Heat treatment condition as-delivered. The MTC must document the delivery condition of the material: as-rolled, normalized, normalized and tempered, or quenched and tempered. For SA-516-70 ordered in normalized condition (required by many ASME specifications above certain thickness), the cert must show normalization was performed. This matters for PWHT because the material's mechanical properties and microstructure were established by the mill's heat treatment. The fabrication PWHT must return the material to an acceptable microstructural condition after welding — and the starting condition matters for setting PWHT parameters. A simulated PWHT coupon test (ASTM A20 S9, or supplementary requirement 9) is sometimes required to demonstrate that PWHT won't degrade properties below code minimums.
The Three-Document PWHT Chain
The ASME inspector reads the PWHT package as a chain of three documents:
Document 1: MTC (base material). Confirms material spec and grade, P-number assignment, heat analysis chemistry (for CE calculation), delivery condition. If the inspector finds the MTC incomplete or inconsistent with the design document, the review stops here.
Document 2: WPS (Welding Procedure Specification). Lists the base material spec and grade that the procedure qualifies, the P-number group, preheat and interpass temperature requirements, and PWHT requirements (temperature range, holding time, heating and cooling rate limits). The WPS PWHT requirements must comply with ASME Section VIII UCS-56 or UHA-32 (as applicable) for the base material P-number and thickness. The inspector verifies that the WPS PWHT parameters are within code-required limits.
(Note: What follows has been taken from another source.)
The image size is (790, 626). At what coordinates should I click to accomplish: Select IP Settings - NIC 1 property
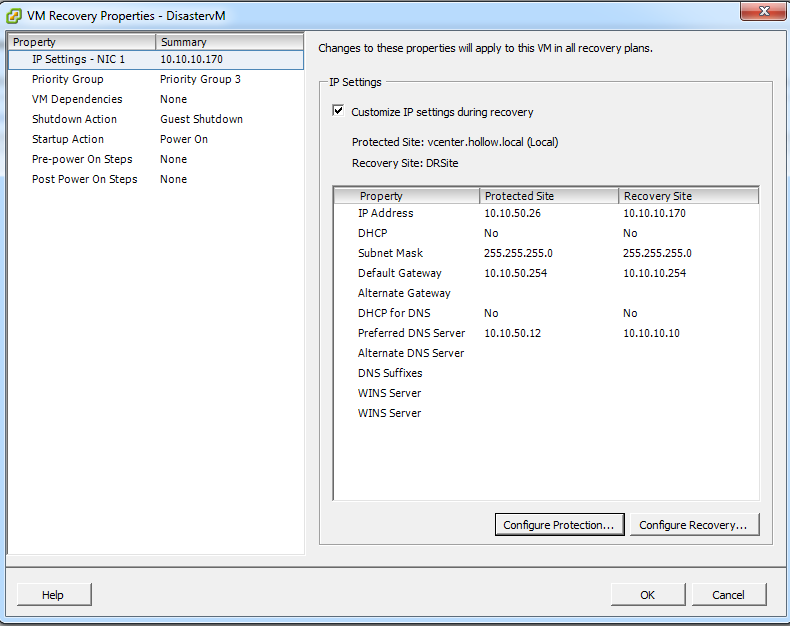pyautogui.click(x=78, y=59)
Document 3: PWHT record (traveler and chart). Documents the actual PWHT applied: furnace identification, thermocouple locations, chart showing temperature vs. time, actual soak temperature, actual soak time, actual heating rate, and cooling rate to the temperature at which the vessel was removed from the furnace (or allowed to air-cool). The actual parameters must fall within the WPS requirements, which must fall within code requirements. Every step in the chain must be traceable.
If the MTC doesn't support the P-number assignment in the WPS, the chain is broken. If the WPS PWHT parameters don't match the code requirements for the P-number and thickness, the chain is broken. If the furnace chart shows the actual temperature didn't reach the WPS minimum, the chain is broken.
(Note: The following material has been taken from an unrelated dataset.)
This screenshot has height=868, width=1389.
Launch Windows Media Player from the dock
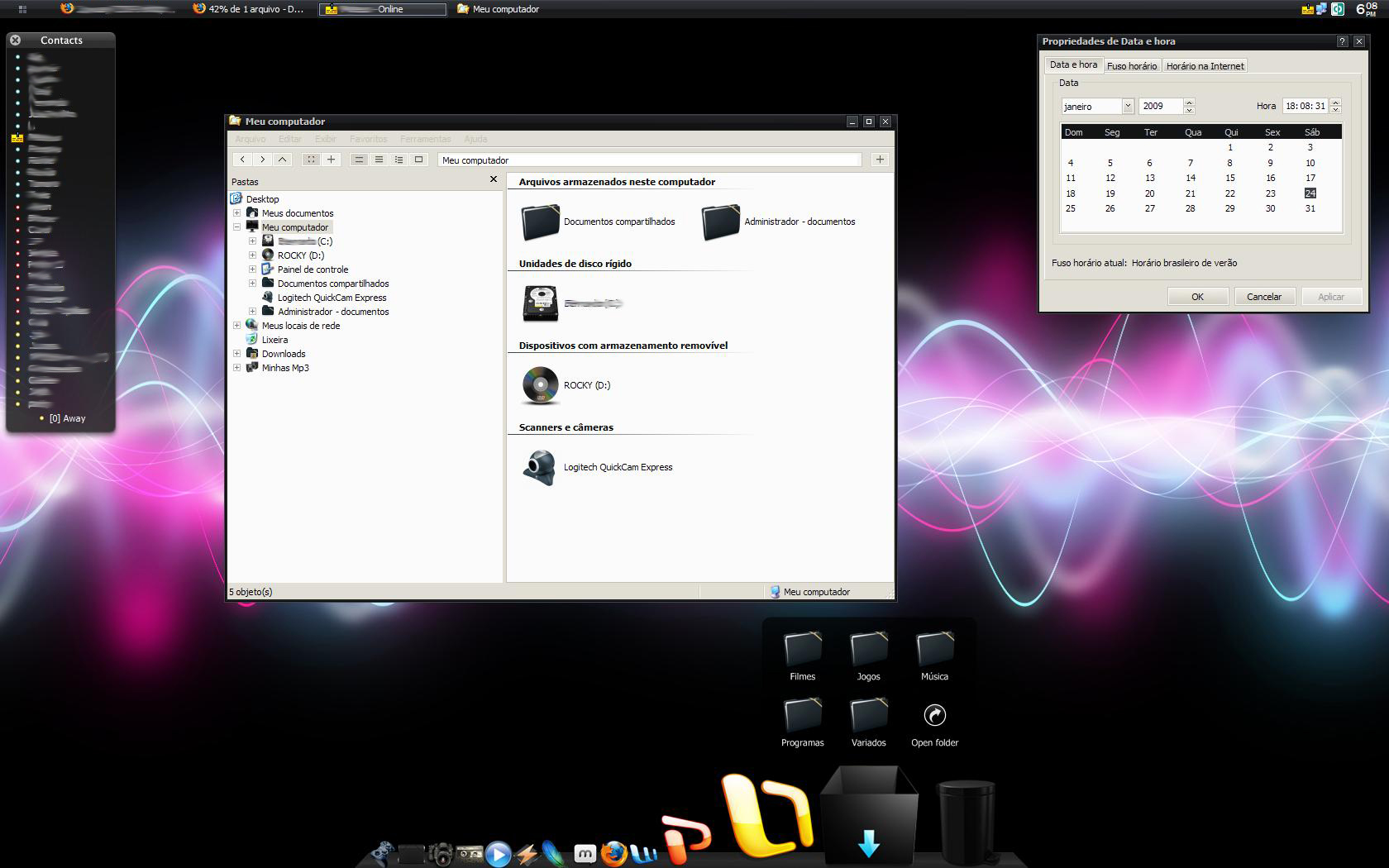[498, 853]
What Happens When the MTC Is Incomplete
Two common MTC gaps that break the PWHT chain at document one:
Missing chemistry elements for CE calculation. A cert that doesn't report chromium, molybdenum, and vanadium for a SA-387 Gr 22 (2-1/4 Cr-1 Mo) plate makes CE calculation impossible. The inspector will require a supplemental cert from the mill with the complete analysis before the PWHT documentation can be considered complete.
Delivery condition not stated. A cert for SA-516-70 that doesn't indicate delivery condition (as-rolled, normalized) cannot confirm that the normalizing requirement was met. For thick plate applications where normalization is required, an undocumented delivery condition means the PWHT package cannot demonstrate that the starting material microstructure was correct.
Both gaps are fixable — the mill can issue a supplemental cert. The time cost is measured in days or weeks depending on how far back the heat traceability goes. The earlier this is caught (at receiving rather than at final inspection), the less schedule impact it creates.